Required action:
From the line that contains "Open 张文怡's camera control icon" down to the last line of the entries, repeat every line exactly. Do not carry over the pictures.

[Collection entries]
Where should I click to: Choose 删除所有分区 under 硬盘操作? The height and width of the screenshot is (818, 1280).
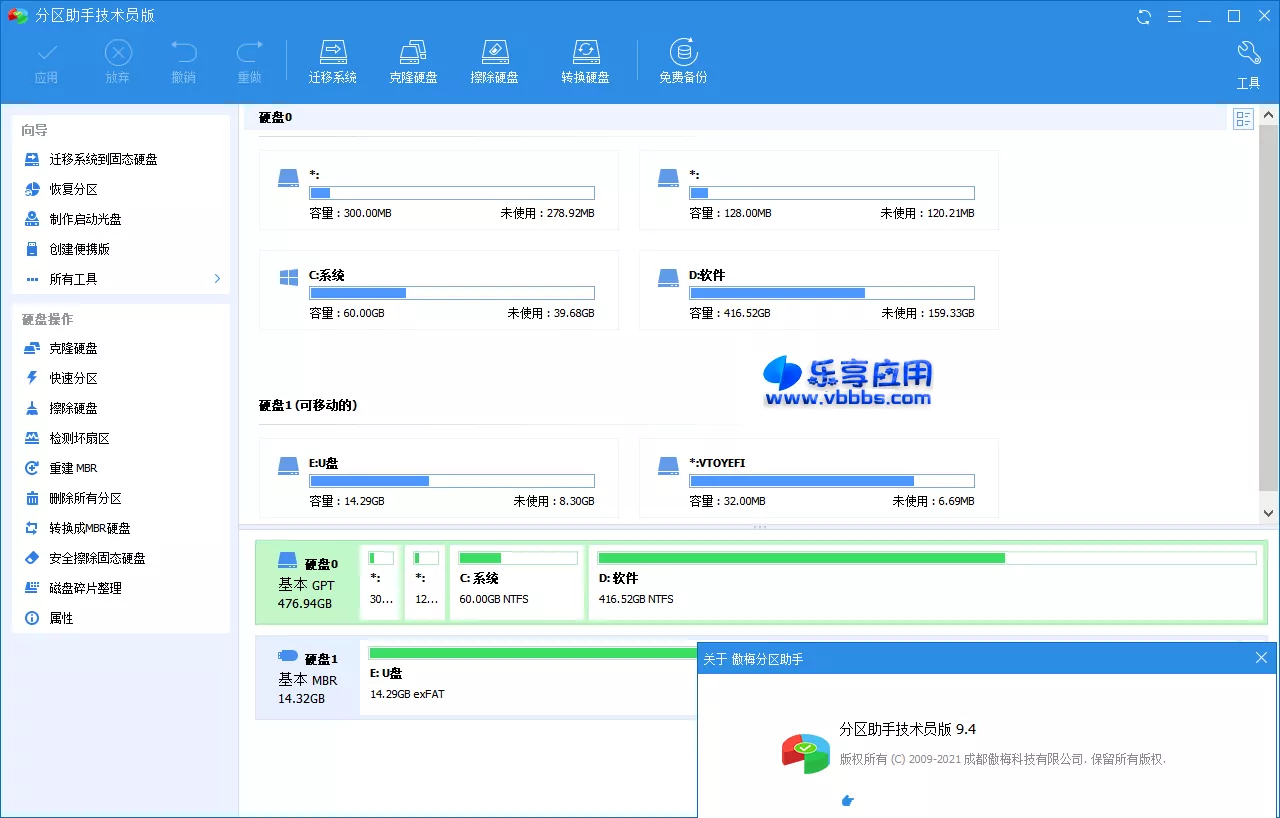[81, 497]
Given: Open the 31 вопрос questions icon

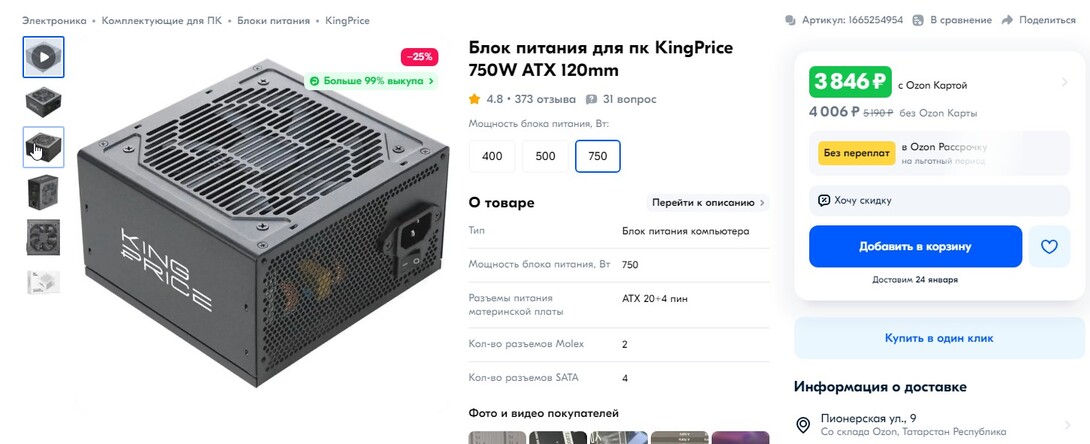Looking at the screenshot, I should [x=592, y=99].
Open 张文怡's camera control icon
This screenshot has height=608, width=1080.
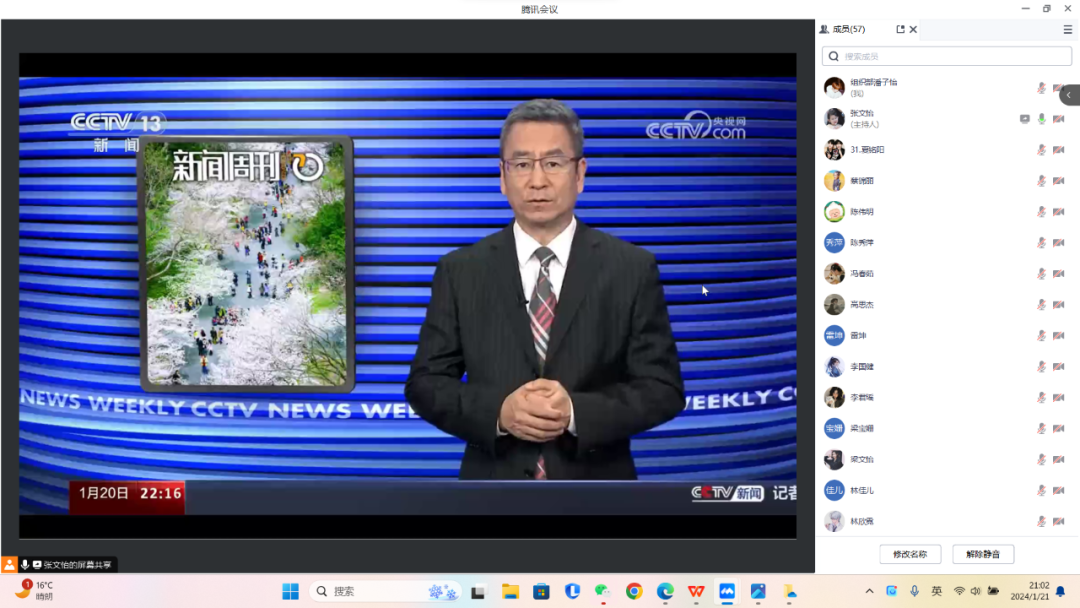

Answer area:
Open 张文怡's camera control icon
This screenshot has height=608, width=1080.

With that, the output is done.